REQUIREMENT
Retype the part of the Oregon weather post starting with "The short bursts" and going on through "doses. Without mosquitos.".

Last night he made it through the night. (Well, until about 4:30 am which is when he always wakes up.

No, we don’t have A/C, although yesterday we discussed getting a window unit for Orion’s room. I am not above that.

On July 29, 2008, we were wondering if summer would ever arrive in Oregon ... I recall riding the Soma up Hessler Drive and taking a picture of the brooding rainclouds over Mt. Hood.

Mt. Doom

Anyway, one of the super-fun things about having grown up with Nebraska weather (“Florida summers, Alaska winters!”) but living with Oregon weather is watching the locals fold after two days in stuff that I used to endure for weeks on end. Right now I’m remembering June to July, 1995, when I was working in Arkansas City, Kansas. There were 6 or 7 (I forget) straight weeks of weather above 95°F ... with 80% humidity ... and no nightly temperature drop (last night it got down to 72°F) ... and mosquitos ... From that perspective, Oregon gets about 8 months of weather that would qualify in Nebraska as “Spring,” 1 to 2 (noncontiguous) months of “Summer,” about 5 months of something like “Fall,” and a few weeks of “Winter” every other year or so.

The short bursts of extreme weather in Oregon are perfect. A week of 90°+ heat is just enough to remind me what “summer” feels like, but not enough to make me hate the sun. I couldn’t (and didn’t) cope with that always–74°–and–sunny stuff they get in California. I like my seasons, thank you, preferably in small polite doses. Without mosquitos.

About the Snow, Randomly

Snowzy
Fern

This much snow, right now, interbedded as it is with slippery slippery ice, would shut down any city, even the ones that own snow plows.

RECORD EXCERPTS
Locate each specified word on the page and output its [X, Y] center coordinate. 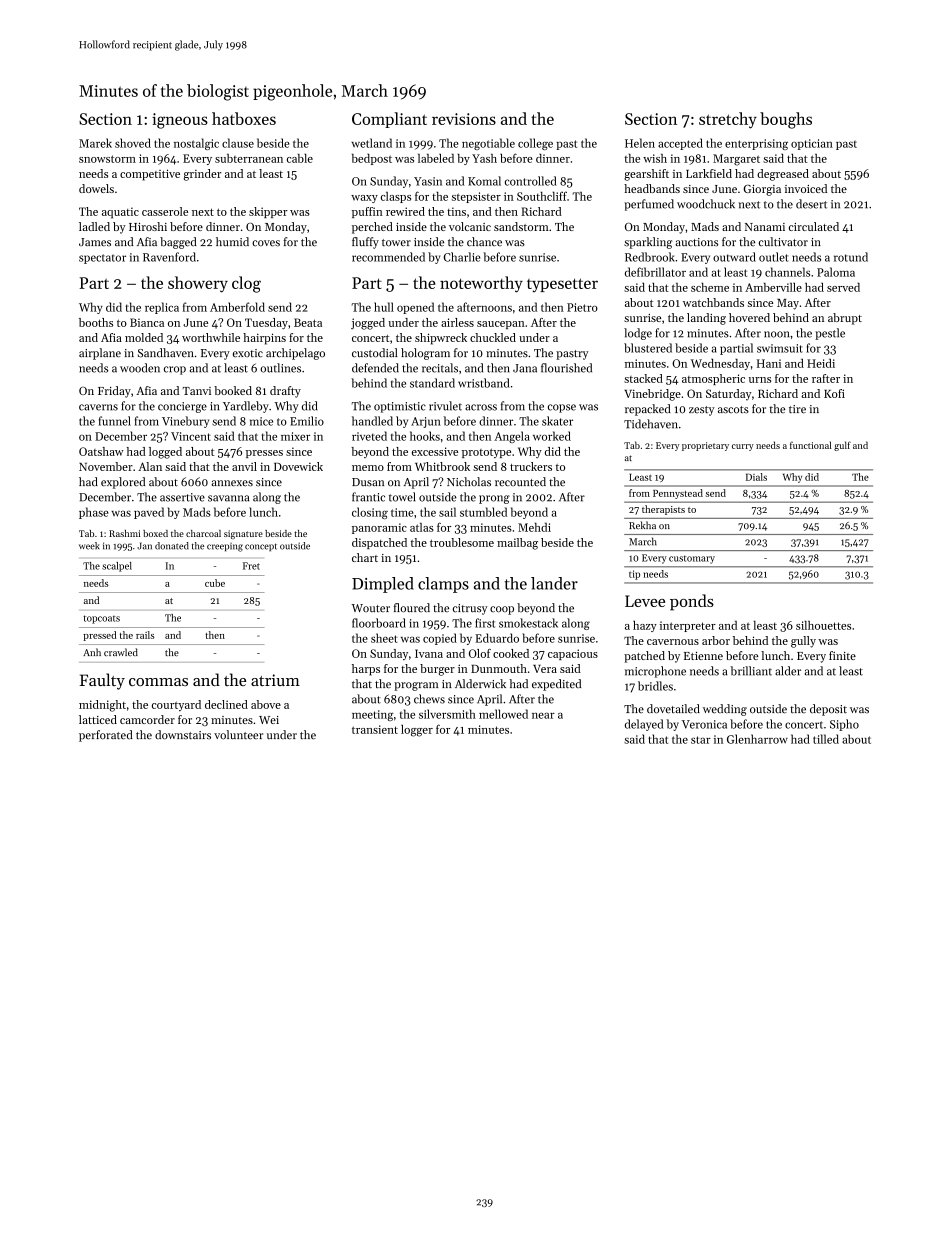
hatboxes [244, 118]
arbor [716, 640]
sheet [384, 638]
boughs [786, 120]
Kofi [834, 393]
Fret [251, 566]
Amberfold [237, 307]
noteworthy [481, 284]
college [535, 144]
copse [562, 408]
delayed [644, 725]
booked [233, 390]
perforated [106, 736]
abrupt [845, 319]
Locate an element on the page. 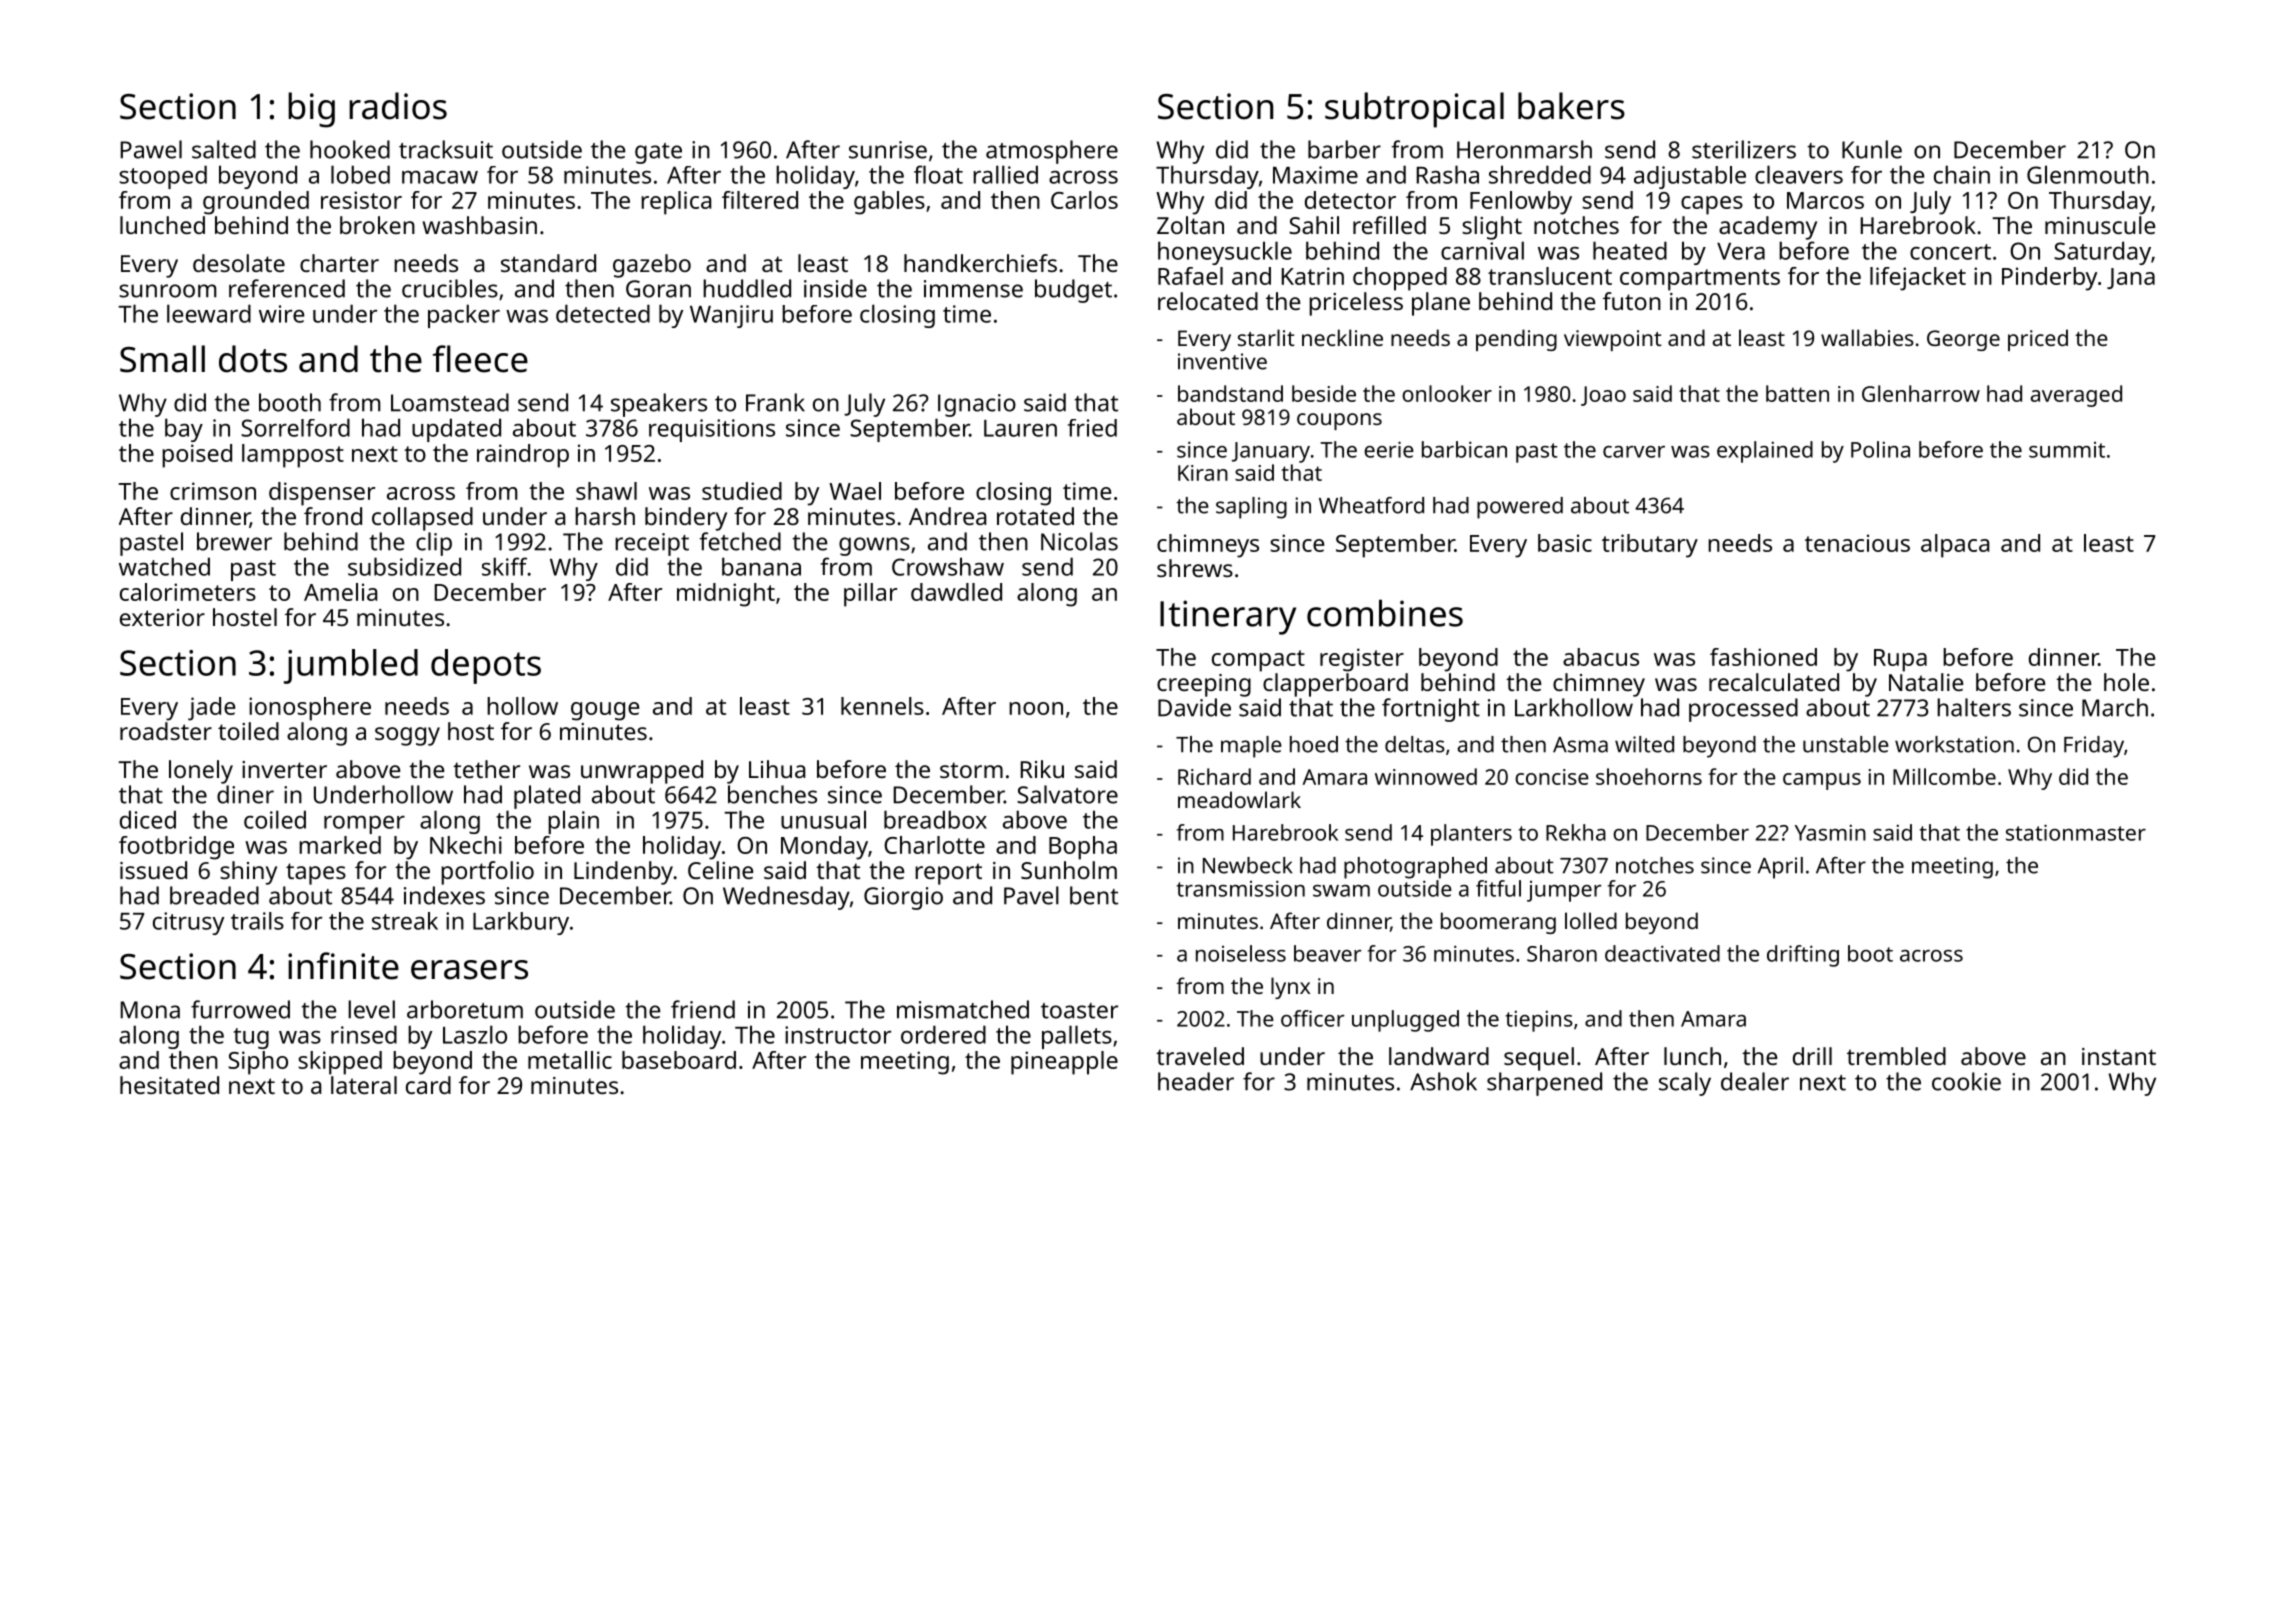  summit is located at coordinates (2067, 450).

SOLUTION
The short bursts of extreme weather in Oregon are perfect. A week of 90°+ heat is just enough to remind me what “summer” feels like, but not enough to make me hate the sun. I couldn’t (and didn’t) cope with that always–74°–and–sunny stuff they get in California. I like my seasons, thank you, preferably in small polite doses. Without mosquitos.